The NY
Times has an
article today on one of its favorite topics: conservative
infighting. The gist of this particular piece is that conservatives
are already debating which wing of the movement is most to blame
for the current predicament of the Republican Party. Is it the free
spenders? Is it the internationally adventurous neoconservatives?
Is it the religious right? Did the party turn off its base by not
being firmer on immigration? Or did it alienate other voters by
being too anti-immigrant?
I think my favorite part of the article was this closing quote
from Newt Gingrich:
"I would rather have a movement active enough to bite itself
rather than a movement so moribund it didn't realize it was
irritated."
In keeping with tradition, I want to take
issue with this:
William Kristol, editor of the conservative Weekly
Standard and another prominent advocate of the invasion, said he
doubted that soaring spending was turning off as many voters as
tax-cutters like Mr. Norquist or Mr. Armey suggested.
"The spending bill that was supposedly going to
destroy the Republican Party was the Medicare drug bill," he said.
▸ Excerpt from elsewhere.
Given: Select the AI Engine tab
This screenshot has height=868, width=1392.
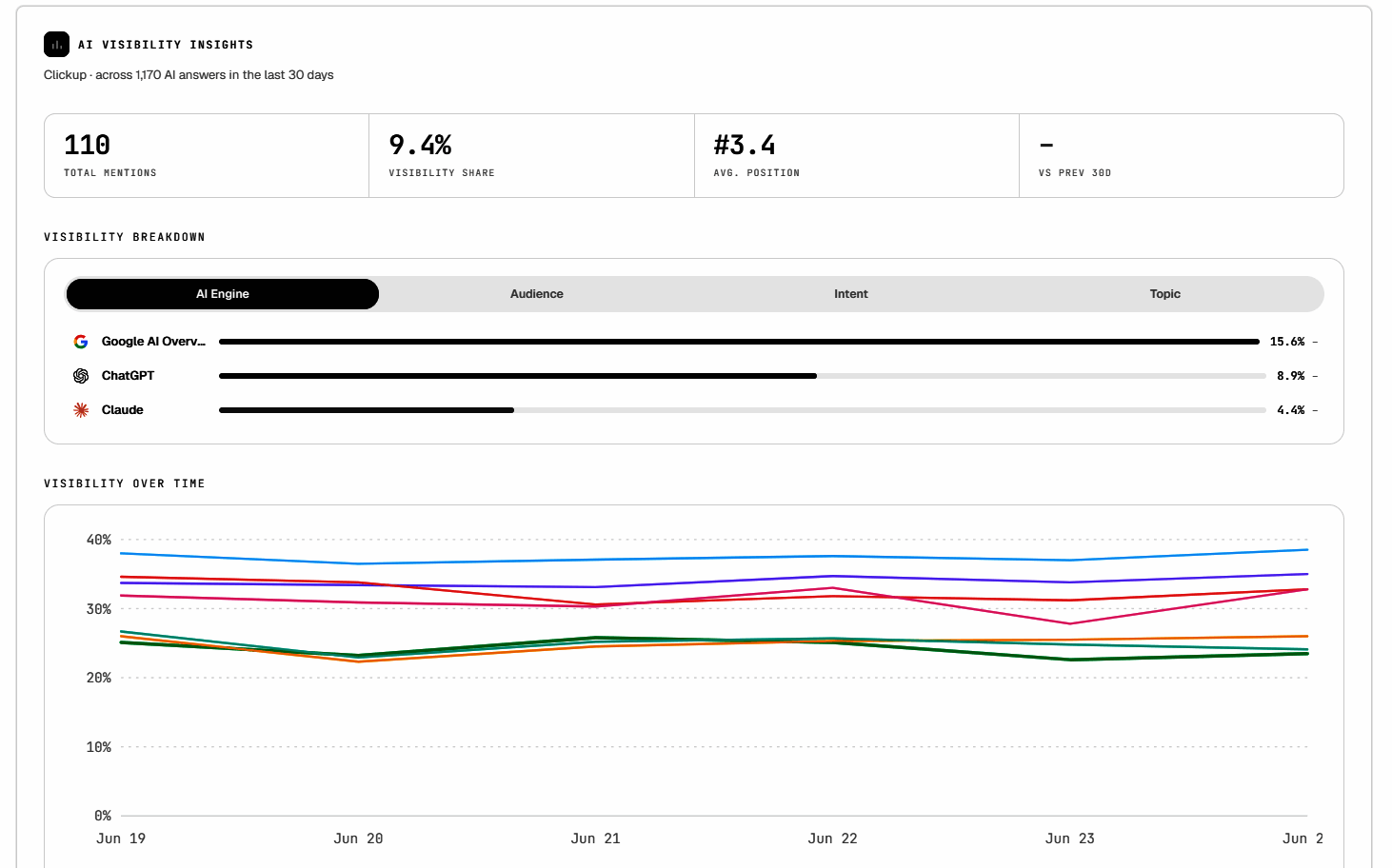Looking at the screenshot, I should click(223, 294).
"I have heard almost no one talk about it one way or the
other."
A few things. First, he's
kidding, right? He hasn't heard anyone talk about the prescription
drug bill? Second, I don't think any single spending bill was going
to imperil Republicans, but rather, an accumulated six-year record
of runaway spending that now rivals the Johnson era. In 2004, there
was plenty of conservative angst over spending, but the prospect of
putting John Kerry in charge of the War on Terror was itself enough
to make conservatives vote for President Bush. Republicans not only
got a reprieve, but another two years to do something about their
spending habit. Instead, they went on a post-Katrina spending
spree, passed the pork-laden energy and transportation bills, and
doled out money for the Bridge to Nowhere, along with tens of
thousands of other earmarks. So for Kristol to single out one bill
and say spending hasn't had an impact is just absurd.